## BRIEF 1:
Quote the sermon on the parable of the talents word for word, from "And his only" up to and including "of these servants of his.".

Christ the King (A)
"God has, in fact, entrusted everything that is God's into your hands;
God has taken everything that is God's -- or even associated with God -- and put it right smack dab into your hands as a trust ...
"To care for it ... to manage it ... to use it ... to administer it for God!
"What glory and honor God has given you; what dignity and power and opportunity God has given you ... entrusting you with the care and management and use and administration of everything that is God's."
One Incredible Trust
(We're Not Talking Peanuts Here)
Christ the King (A)
"For it will be as when a man going on a journey called his servants and entrusted to them his property; to one he gave five talents, to another two, to another one, to each according to his ability. Then he went away. He who had received the five talents went at once and traded with them; and he made five talents more. So also, he who had the two talents made two talents more. But he who had received the one talent went and dug in the ground and hid his master's money.
"Now after a long time the master of those servants came and settled accounts with them. And he who had received the five talents came forward, bringing five talents more, saying, 'Master, you delivered to me five talents; here I have made five talents more.' His master said to him, 'Well done, good and faithful servant; you have been faithful over a little, I will set you over much; enter into the joy of your master.' And he also who had the two talents came forward, saying, 'Master, you delivered to me two talents; here I have made two talents more.' His master said to him, 'Well done, good and faithful servant; you have been faithful over a little, I will set you over much; enter into the joy of your master.'
"He also who had received the one talent came forward, saying, 'Master, I knew you to be a hard man, reaping where you did not sow, and gathering where you did not winnow; so I was afraid, and I went and hid your talent in the ground. Here you have what is yours.' But his master answered him, 'You wicked and slothful servant! You knew that I reap where I have not sowed, and gather where I have not winnowed? Then you ought to have invested my money with the bankers, and at my coming I should have received what was my own with interest. So take the talent from him, and give it to him who has the ten talents. For to every one who has will more be given, and he will have abundance; but from him who has not, even what he has will be taken away. And cast the worthless servant into the outer darkness; there men will weep and gnash their teeth.'"
Wow! This is astounding! Absolutely astounding!
Here is a man who takes everything that he has and entrusts it to these servants of his.
Tell me, how many cases like this do you know? Can you think of even one?
And his only instruction to them is this: see what you can do with this while I'm gone; give it the best shot you've got, so that my hopes and my dreams and my desires and will for it can be realized.
I mean, this is something! The man takes everything that he has and turns it over in its entirety to his servants -- puts them in total charge of it. And we're not talking some "Mickey Mouse" operation here, either. This isn't peanuts we're dealing with here. "Five talents" and "two talents" and "one talent" don't sound like any big deal, perhaps. But in Jesus' day, eight talents is the equivalent of 120 years of wages!
Everything the man has worked for; everything the man has struggled to obtain; everything he's sweat over; all of his hopes and dreams ... he risks it -- all of it -- by putting it into the hands of these servants of his.

## BRIEF 2:
Print, line for line, the part of the rows below that runs from the line with "Task: Click the possible DBMS: 'MySQL' text" up to and including the line with "click(316, 162)", omitting the pictures.

## TASK DATA:
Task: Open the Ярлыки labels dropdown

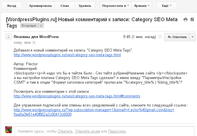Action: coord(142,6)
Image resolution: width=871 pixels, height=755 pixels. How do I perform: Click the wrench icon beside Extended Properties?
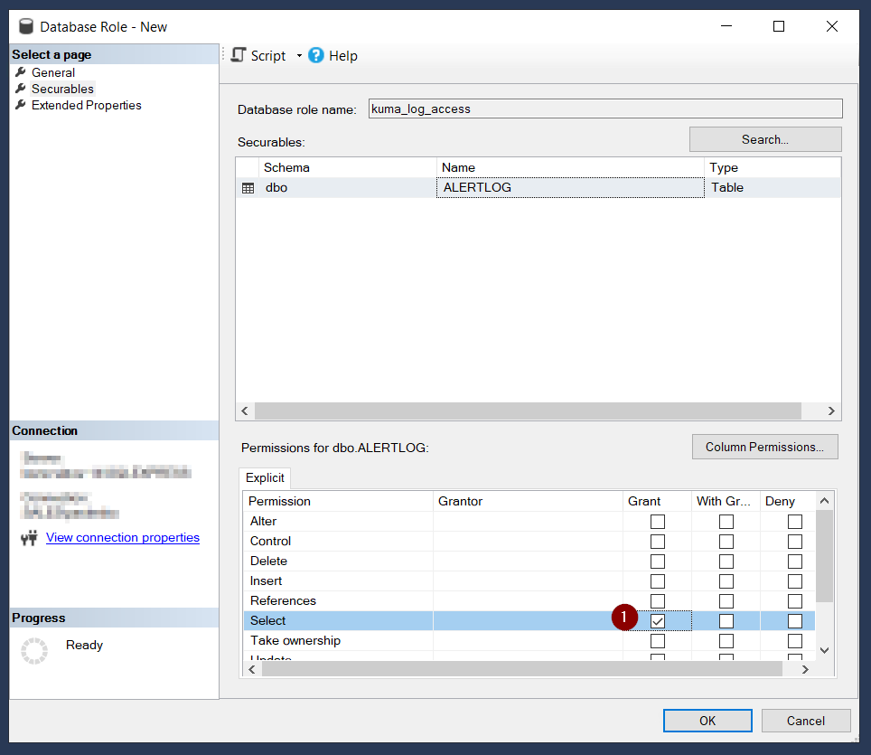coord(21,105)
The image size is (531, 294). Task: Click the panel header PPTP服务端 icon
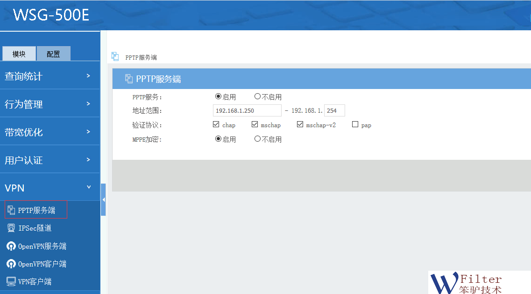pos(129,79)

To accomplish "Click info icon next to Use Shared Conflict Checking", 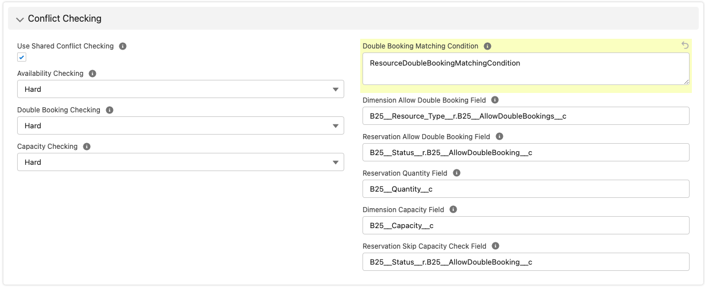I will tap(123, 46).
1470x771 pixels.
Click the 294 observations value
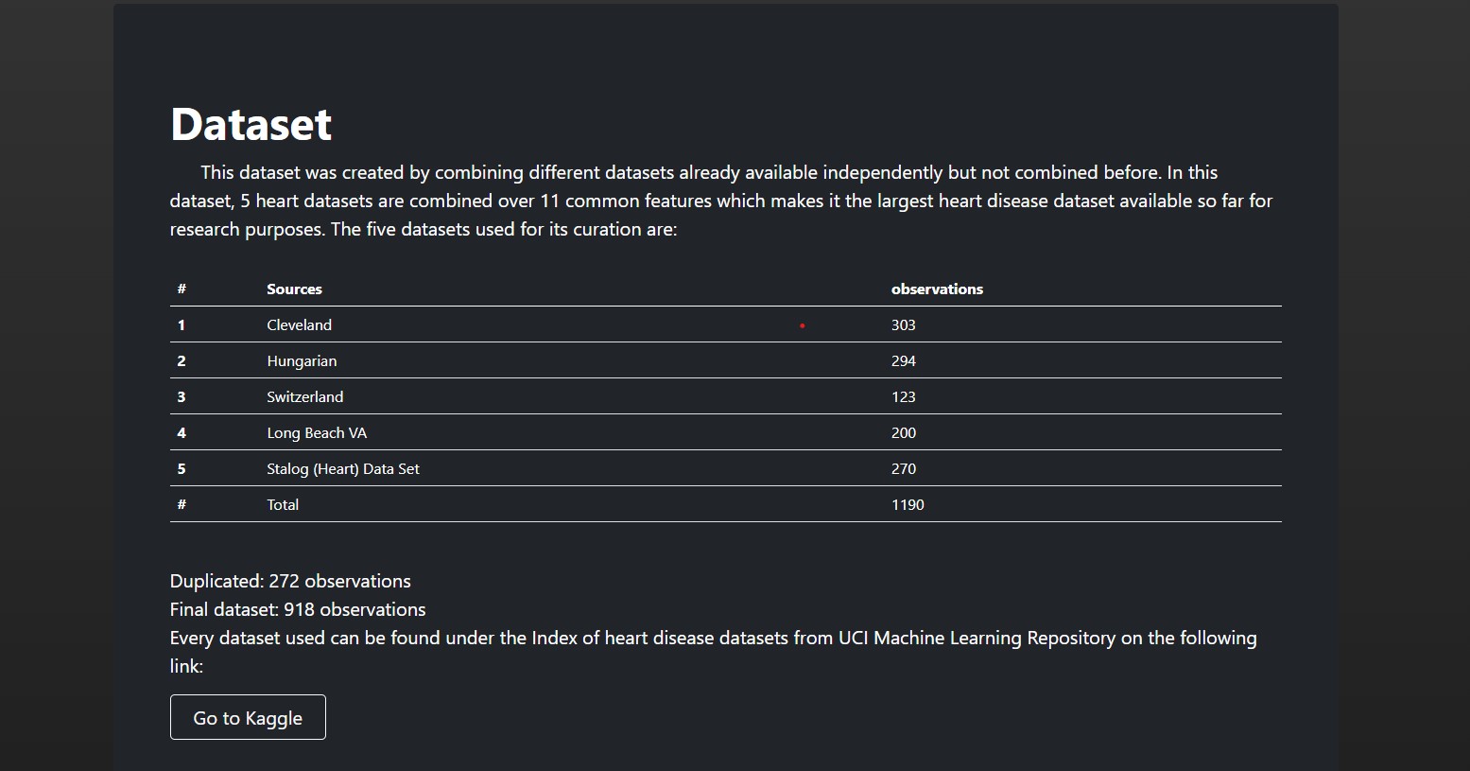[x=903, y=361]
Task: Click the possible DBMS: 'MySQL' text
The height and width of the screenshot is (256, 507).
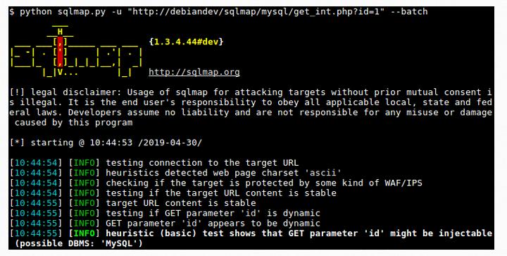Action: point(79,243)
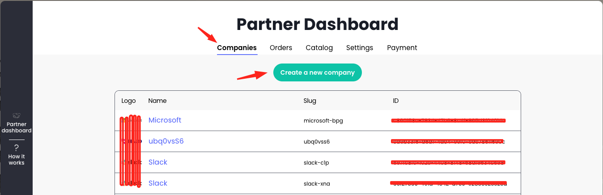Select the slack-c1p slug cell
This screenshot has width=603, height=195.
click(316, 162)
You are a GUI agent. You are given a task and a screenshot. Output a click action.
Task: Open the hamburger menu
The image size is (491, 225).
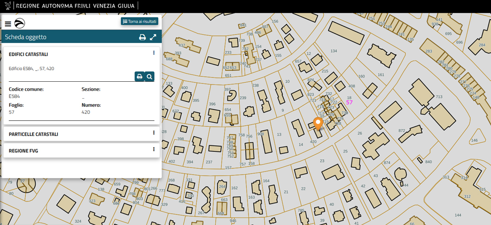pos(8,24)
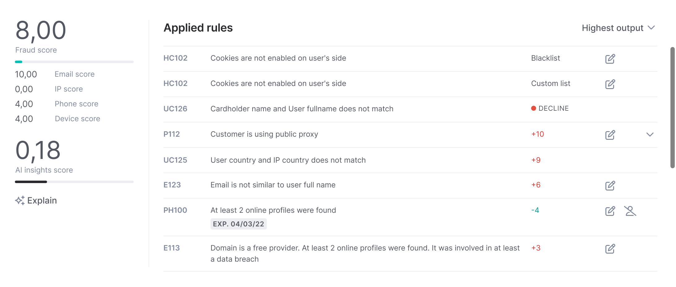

## WORKED SOLUTION 1:
And his only instruction to them is this: see what you can do with this while I'm gone; give it the best shot you've got, so that my hopes and my dreams and my desires and will for it can be realized.
I mean, this is something! The man takes everything that he has and turns it over in its entirety to his servants -- puts them in total charge of it. And we're not talking some "Mickey Mouse" operation here, either. This isn't peanuts we're dealing with here. "Five talents" and "two talents" and "one talent" don't sound like any big deal, perhaps. But in Jesus' day, eight talents is the equivalent of 120 years of wages!
Everything the man has worked for; everything the man has struggled to obtain; everything he's sweat over; all of his hopes and dreams ... he risks it -- all of it -- by putting it into the hands of these servants of his.

## WORKED SOLUTION 2:
Task: Click the possible DBMS: 'MySQL' text
The height and width of the screenshot is (256, 507).
Action: point(79,243)
Select the slack-c1p slug cell
This screenshot has width=603, height=195.
click(316, 162)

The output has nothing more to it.